◆ What needs to be done ◆
Please keep to the lines below from the one with "Instruction: Tap the" through the one with "Task: Expand the downvote triangle button", and restate them word for word, ends included.

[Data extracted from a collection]
+ + +
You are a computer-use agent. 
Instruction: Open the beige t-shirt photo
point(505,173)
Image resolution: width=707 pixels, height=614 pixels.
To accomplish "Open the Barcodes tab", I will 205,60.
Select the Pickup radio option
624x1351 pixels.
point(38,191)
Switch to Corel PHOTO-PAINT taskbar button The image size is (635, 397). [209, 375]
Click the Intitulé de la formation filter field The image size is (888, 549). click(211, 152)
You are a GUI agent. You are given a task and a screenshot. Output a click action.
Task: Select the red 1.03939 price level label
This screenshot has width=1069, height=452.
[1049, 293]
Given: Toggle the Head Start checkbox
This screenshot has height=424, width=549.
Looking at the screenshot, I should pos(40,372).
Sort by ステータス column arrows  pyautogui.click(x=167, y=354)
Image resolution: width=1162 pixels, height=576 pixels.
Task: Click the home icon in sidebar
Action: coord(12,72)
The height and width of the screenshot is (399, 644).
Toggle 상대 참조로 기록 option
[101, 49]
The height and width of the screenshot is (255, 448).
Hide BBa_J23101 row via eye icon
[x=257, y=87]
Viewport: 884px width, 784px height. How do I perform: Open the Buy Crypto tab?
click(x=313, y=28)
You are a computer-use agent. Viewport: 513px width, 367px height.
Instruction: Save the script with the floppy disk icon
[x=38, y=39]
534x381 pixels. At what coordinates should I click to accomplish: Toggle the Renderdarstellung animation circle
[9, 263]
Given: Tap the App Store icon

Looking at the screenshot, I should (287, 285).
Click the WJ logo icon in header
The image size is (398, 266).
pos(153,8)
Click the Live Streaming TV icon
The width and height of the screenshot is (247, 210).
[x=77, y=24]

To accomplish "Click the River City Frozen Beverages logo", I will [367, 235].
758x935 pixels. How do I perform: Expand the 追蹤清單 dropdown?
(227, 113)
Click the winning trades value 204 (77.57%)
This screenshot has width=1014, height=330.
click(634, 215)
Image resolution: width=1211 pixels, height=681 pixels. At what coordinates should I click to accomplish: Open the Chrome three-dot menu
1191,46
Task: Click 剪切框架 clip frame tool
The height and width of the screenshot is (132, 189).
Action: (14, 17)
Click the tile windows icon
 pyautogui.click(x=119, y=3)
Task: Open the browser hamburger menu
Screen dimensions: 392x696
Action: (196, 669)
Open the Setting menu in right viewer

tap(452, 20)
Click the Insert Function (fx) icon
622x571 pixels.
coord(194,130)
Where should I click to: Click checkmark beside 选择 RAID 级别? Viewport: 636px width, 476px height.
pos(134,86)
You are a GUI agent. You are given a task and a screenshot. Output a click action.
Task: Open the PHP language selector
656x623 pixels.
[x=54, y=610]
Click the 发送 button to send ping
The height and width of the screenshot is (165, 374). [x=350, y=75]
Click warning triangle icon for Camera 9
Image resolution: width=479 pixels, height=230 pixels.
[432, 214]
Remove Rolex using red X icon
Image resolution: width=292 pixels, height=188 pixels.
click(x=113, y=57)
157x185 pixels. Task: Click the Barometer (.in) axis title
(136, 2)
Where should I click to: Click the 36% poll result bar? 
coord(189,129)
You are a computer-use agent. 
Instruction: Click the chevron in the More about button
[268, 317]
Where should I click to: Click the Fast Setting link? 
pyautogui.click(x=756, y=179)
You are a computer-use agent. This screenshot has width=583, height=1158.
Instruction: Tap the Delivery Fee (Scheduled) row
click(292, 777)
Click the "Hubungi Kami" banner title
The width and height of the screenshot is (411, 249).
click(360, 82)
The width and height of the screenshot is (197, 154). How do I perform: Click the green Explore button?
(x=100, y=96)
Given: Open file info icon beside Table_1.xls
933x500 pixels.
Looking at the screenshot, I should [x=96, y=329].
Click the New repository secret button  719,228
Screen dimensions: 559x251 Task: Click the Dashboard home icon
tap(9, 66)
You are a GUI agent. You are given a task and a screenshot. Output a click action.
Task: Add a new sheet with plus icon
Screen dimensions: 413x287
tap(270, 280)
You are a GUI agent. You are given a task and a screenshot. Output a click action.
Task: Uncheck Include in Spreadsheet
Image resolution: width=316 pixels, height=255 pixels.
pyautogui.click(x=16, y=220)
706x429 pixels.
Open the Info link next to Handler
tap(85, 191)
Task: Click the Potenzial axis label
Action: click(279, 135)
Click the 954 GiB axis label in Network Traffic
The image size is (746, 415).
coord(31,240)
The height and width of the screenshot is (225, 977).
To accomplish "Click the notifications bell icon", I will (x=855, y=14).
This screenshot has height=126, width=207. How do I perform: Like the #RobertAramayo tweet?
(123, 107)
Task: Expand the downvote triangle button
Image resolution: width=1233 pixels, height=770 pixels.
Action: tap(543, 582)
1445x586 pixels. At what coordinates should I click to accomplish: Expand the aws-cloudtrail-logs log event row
+ + +
◆ Response for this exercise ◆
Instruction: Tap the Delivery Fee (Scheduled) row
click(292, 777)
Click the "Hubungi Kami" banner title
The width and height of the screenshot is (411, 249).
click(360, 82)
The width and height of the screenshot is (197, 154). How do I perform: Click the green Explore button?
(x=100, y=96)
Given: Open file info icon beside Table_1.xls
933x500 pixels.
Looking at the screenshot, I should [x=96, y=329].
Click the New repository secret button  719,228
Screen dimensions: 559x251 Task: Click the Dashboard home icon
tap(9, 66)
You are a GUI agent. You are given a task and a screenshot. Output a click action.
Task: Add a new sheet with plus icon
Screen dimensions: 413x287
tap(270, 280)
You are a GUI agent. You are given a task and a screenshot. Output a click action.
Task: Uncheck Include in Spreadsheet
Image resolution: width=316 pixels, height=255 pixels.
pyautogui.click(x=16, y=220)
706x429 pixels.
Open the Info link next to Handler
tap(85, 191)
Task: Click the Potenzial axis label
Action: click(279, 135)
Click the 954 GiB axis label in Network Traffic
The image size is (746, 415).
coord(31,240)
The height and width of the screenshot is (225, 977).
To accomplish "Click the notifications bell icon", I will (x=855, y=14).
This screenshot has height=126, width=207. How do I perform: Like the #RobertAramayo tweet?
(123, 107)
Task: Expand the downvote triangle button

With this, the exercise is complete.